Requirement: Leave out all pictures. Extract exactly the lines from the one containing "The image size is (1200, 675)." through the end of the data.

Provided information:
——————————
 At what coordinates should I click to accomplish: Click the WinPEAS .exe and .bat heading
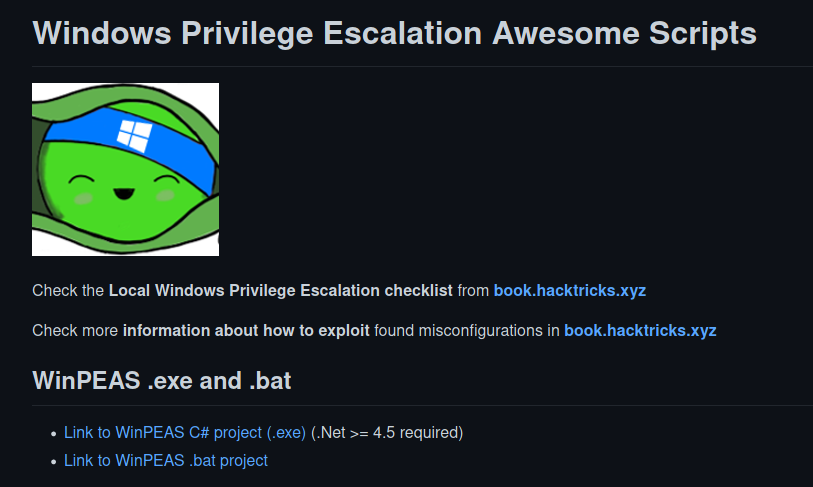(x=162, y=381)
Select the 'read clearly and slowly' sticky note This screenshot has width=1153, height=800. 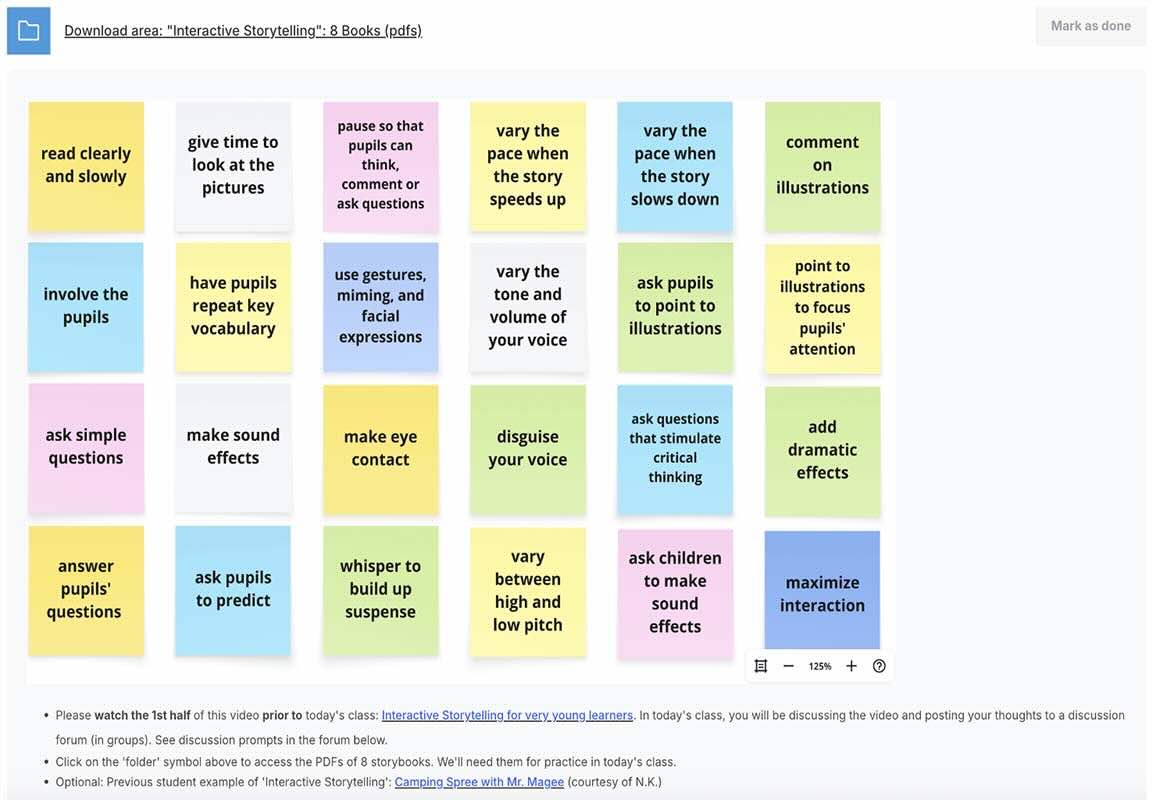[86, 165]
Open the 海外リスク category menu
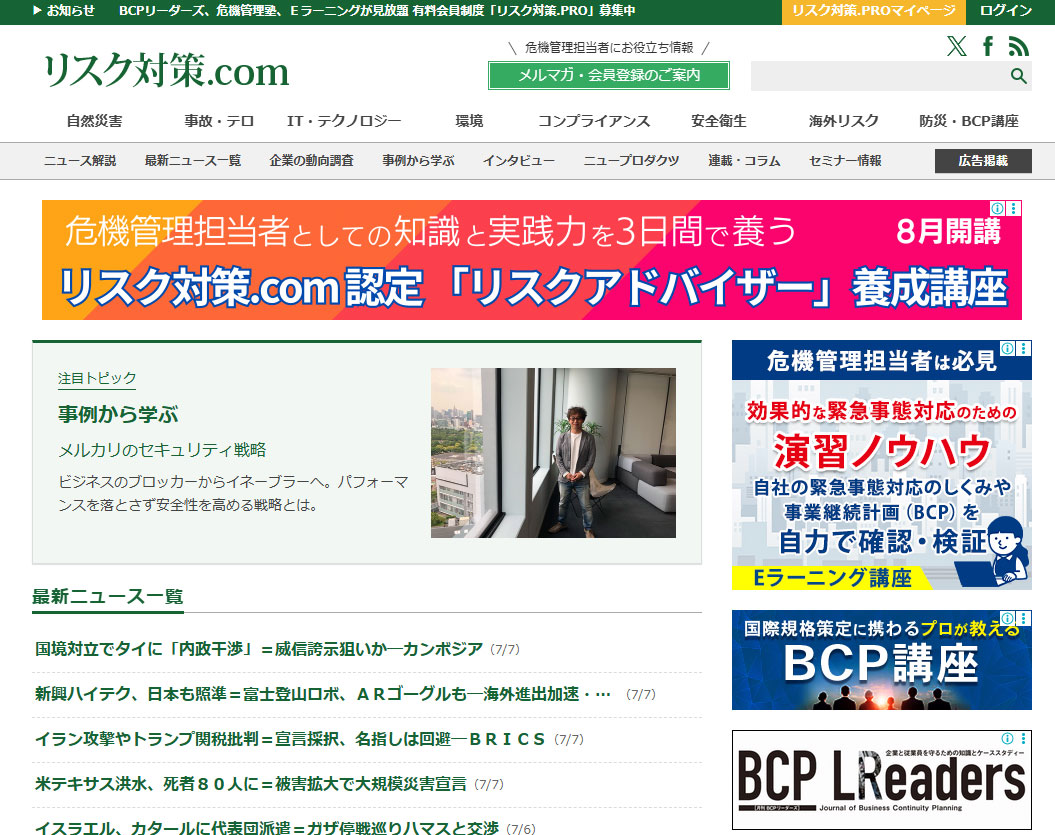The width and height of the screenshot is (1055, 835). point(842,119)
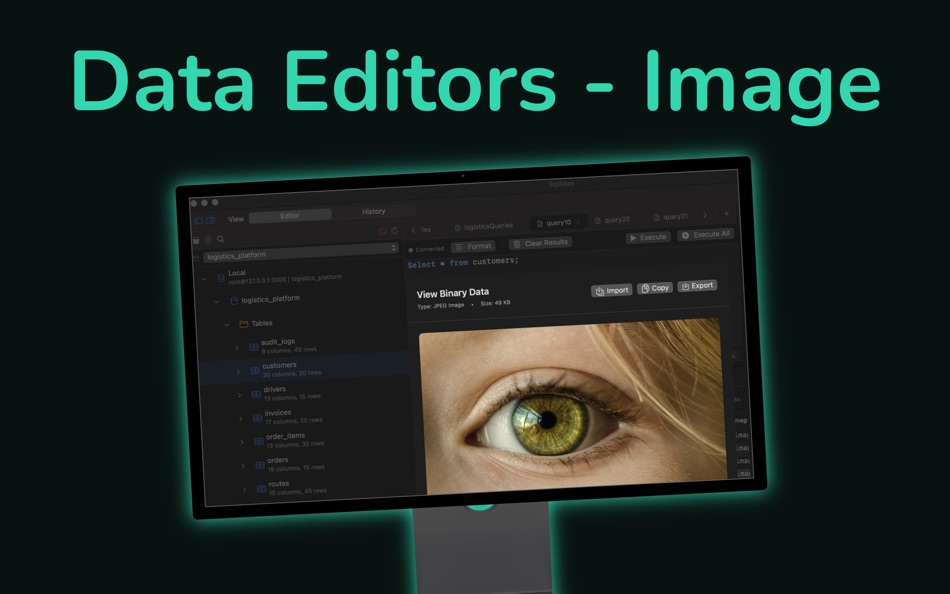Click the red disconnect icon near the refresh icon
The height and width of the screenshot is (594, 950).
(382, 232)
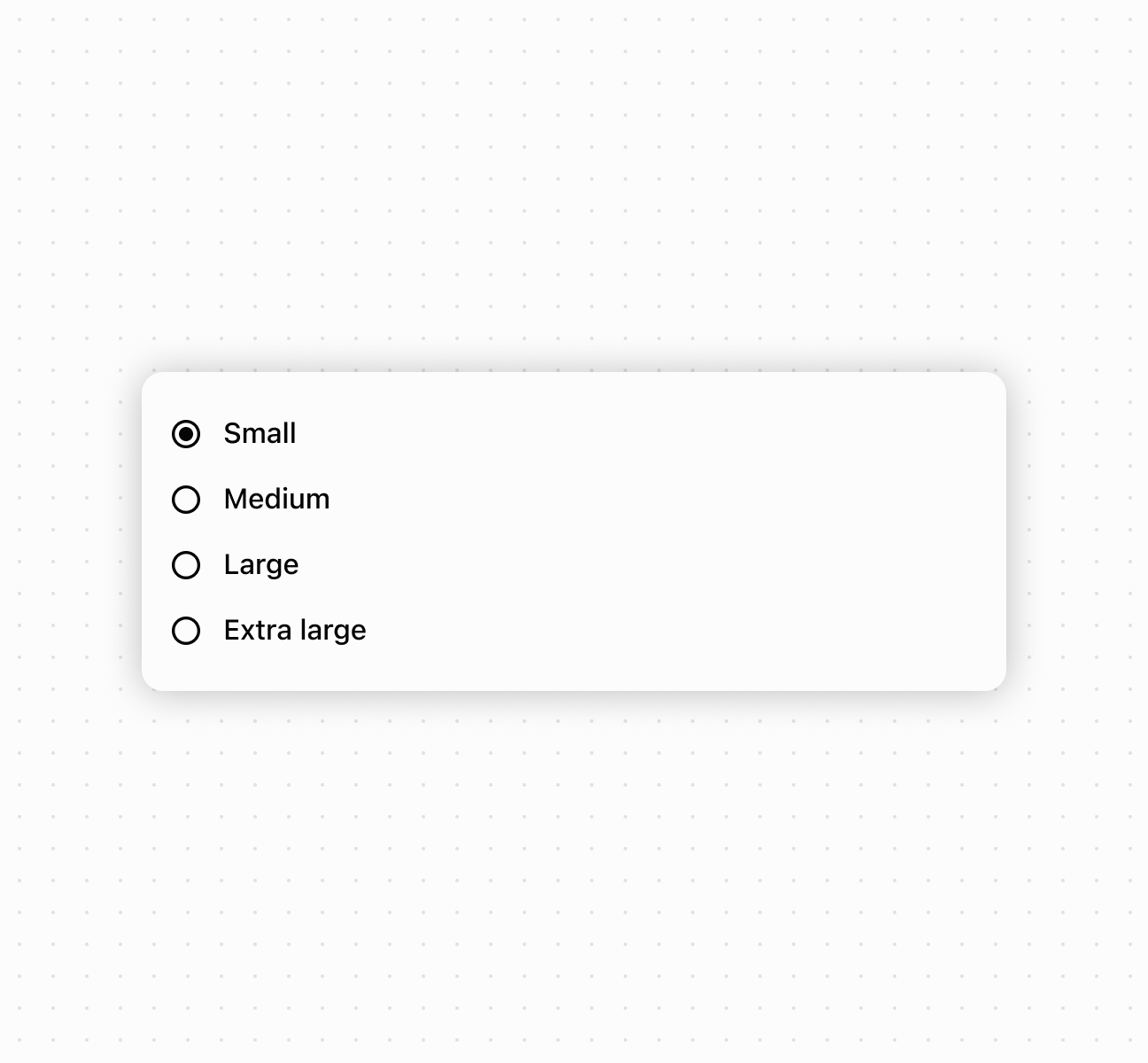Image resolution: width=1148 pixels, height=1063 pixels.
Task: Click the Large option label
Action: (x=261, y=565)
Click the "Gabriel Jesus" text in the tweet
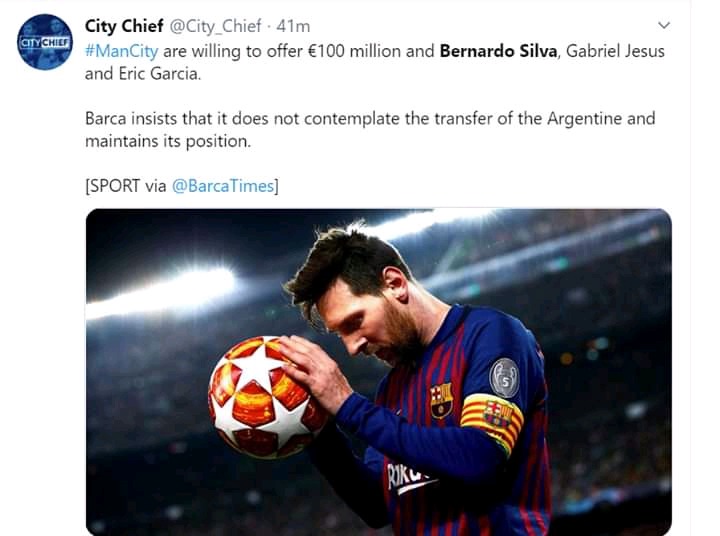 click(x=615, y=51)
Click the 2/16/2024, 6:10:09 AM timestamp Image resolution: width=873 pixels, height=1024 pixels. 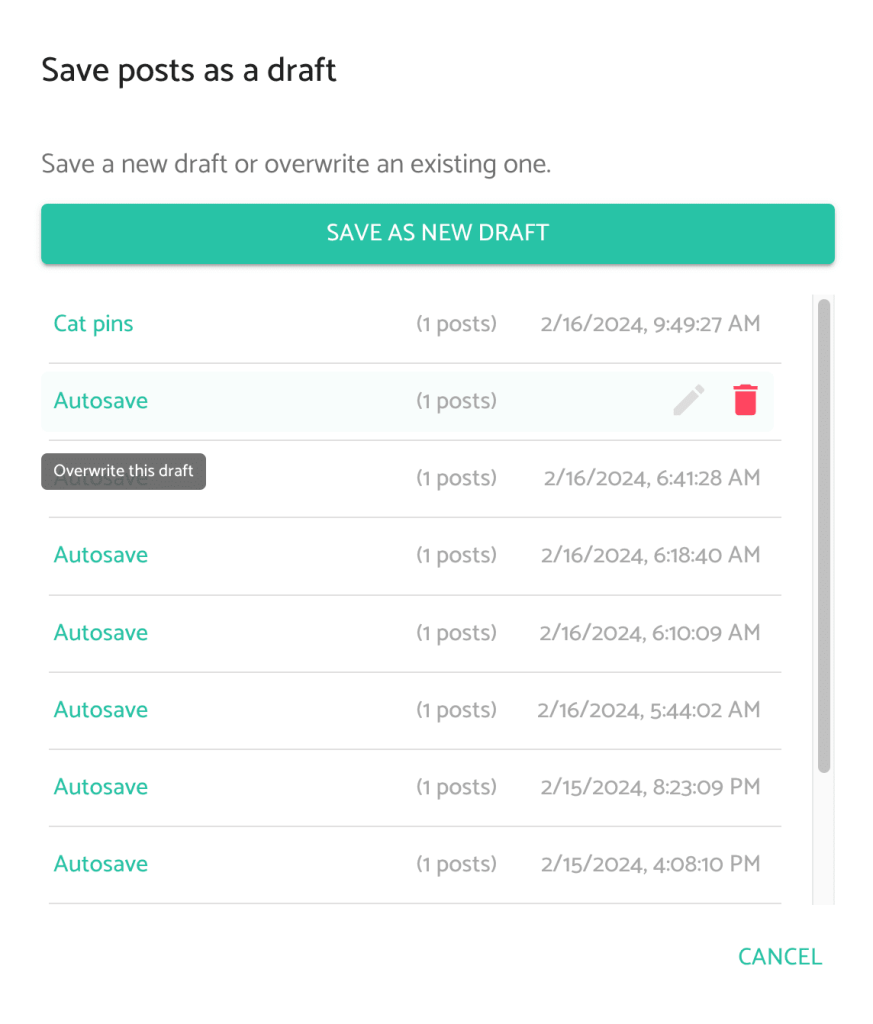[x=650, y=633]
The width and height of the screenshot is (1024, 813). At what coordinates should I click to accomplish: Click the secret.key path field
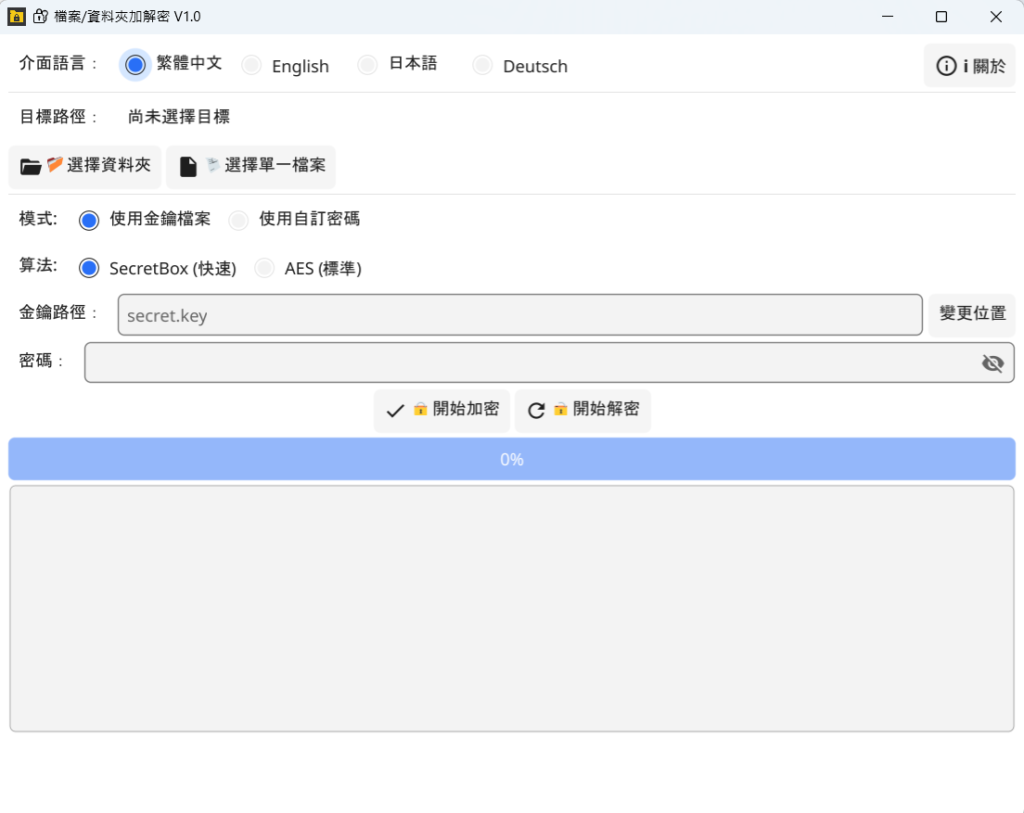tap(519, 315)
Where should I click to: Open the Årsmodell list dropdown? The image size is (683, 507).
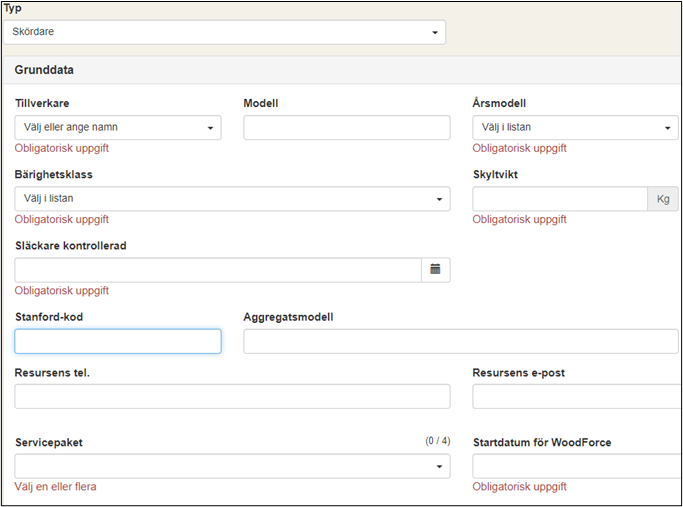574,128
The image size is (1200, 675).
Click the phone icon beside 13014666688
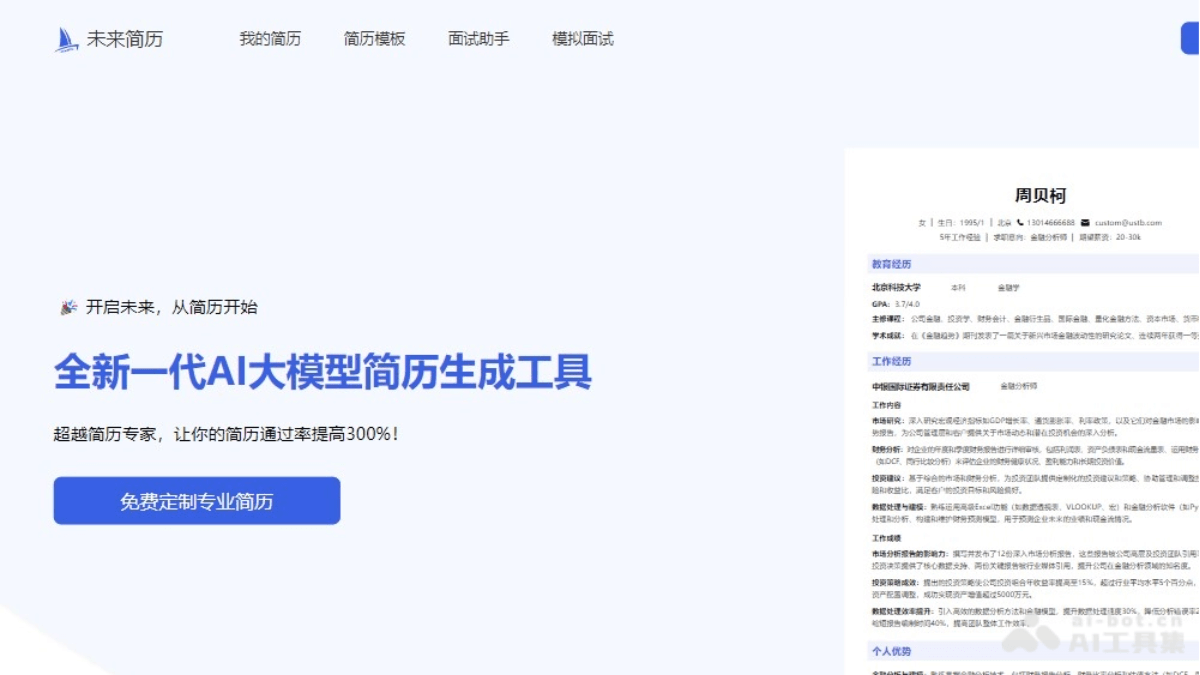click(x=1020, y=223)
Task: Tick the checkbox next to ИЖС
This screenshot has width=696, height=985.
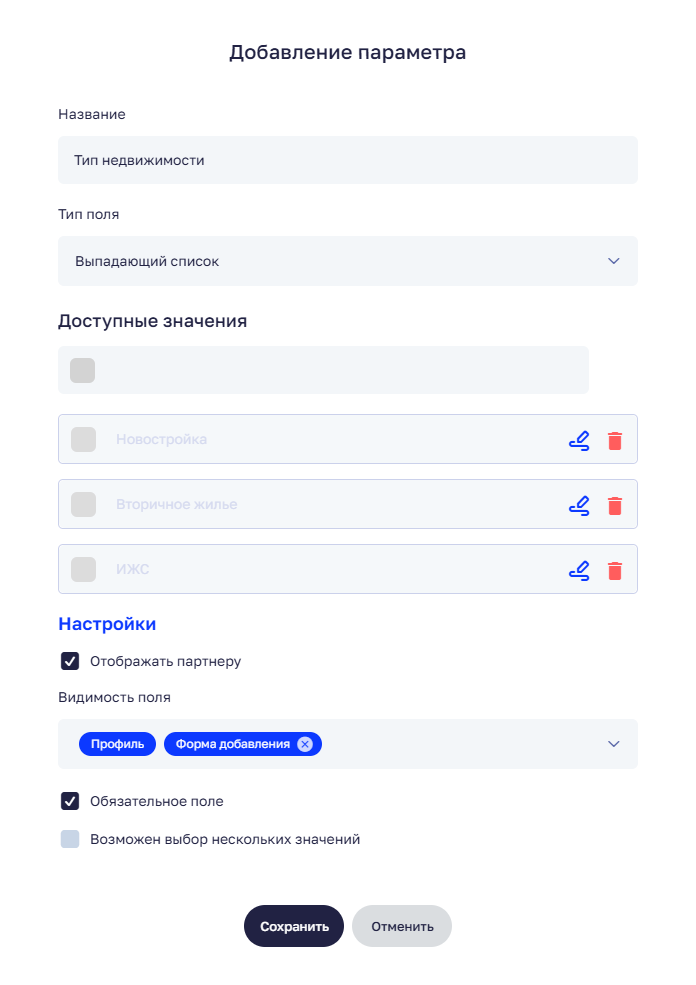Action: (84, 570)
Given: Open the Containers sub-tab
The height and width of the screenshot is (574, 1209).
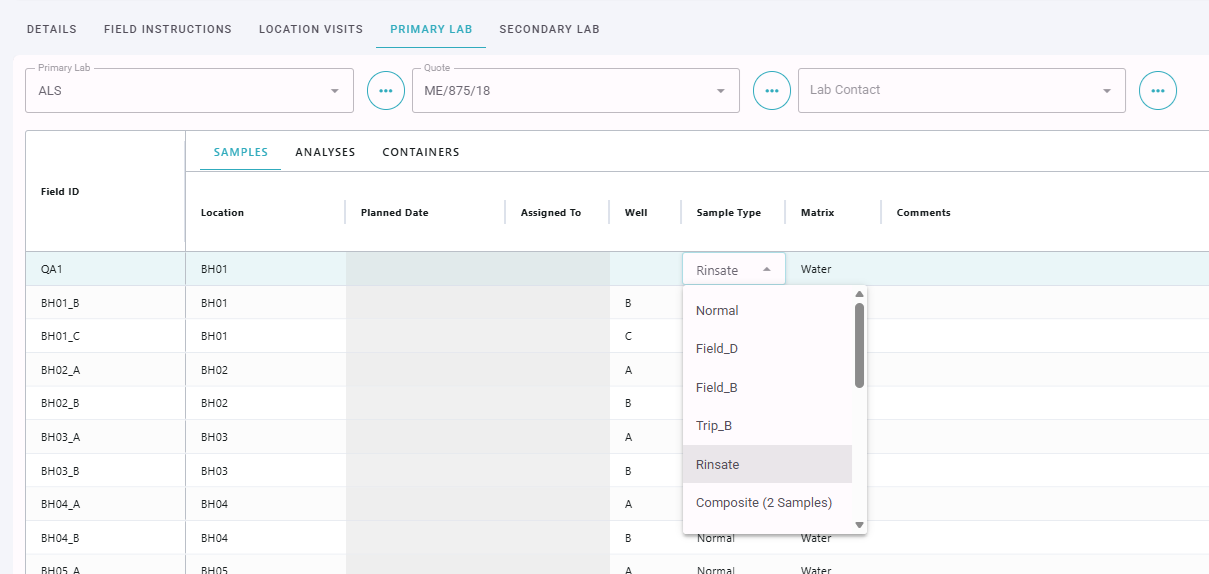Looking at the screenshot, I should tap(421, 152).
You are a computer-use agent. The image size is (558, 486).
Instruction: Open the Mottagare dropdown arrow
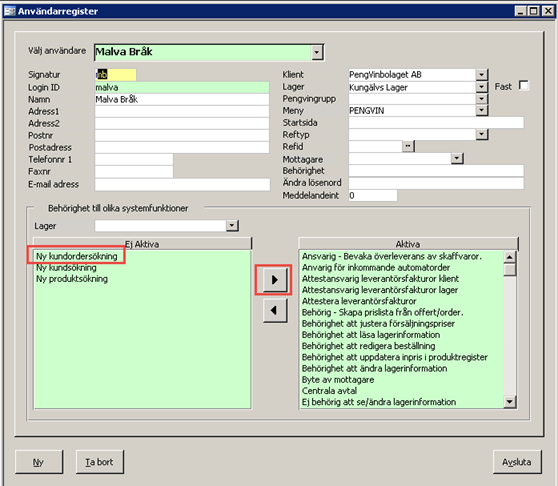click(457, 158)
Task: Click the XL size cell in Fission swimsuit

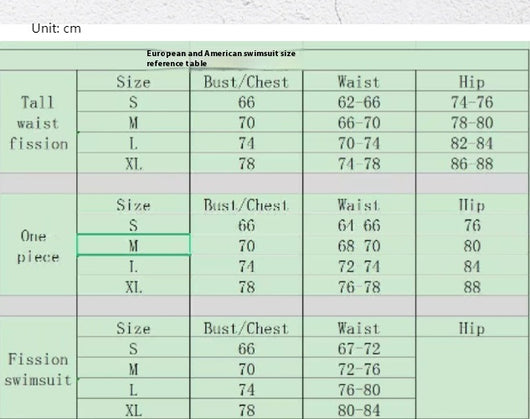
——————————
Result of the task:
The image size is (1200, 675).
Click the phone icon beside 13014666688
click(x=1020, y=223)
Task: Tick the checkbox next to ИЖС
This screenshot has width=696, height=985.
Action: (84, 570)
Given: Open the Containers sub-tab
The height and width of the screenshot is (574, 1209).
Looking at the screenshot, I should tap(421, 152).
You are a computer-use agent. The image size is (558, 486).
Instruction: Open the Mottagare dropdown arrow
click(457, 158)
Task: Click the XL size cell in Fission swimsuit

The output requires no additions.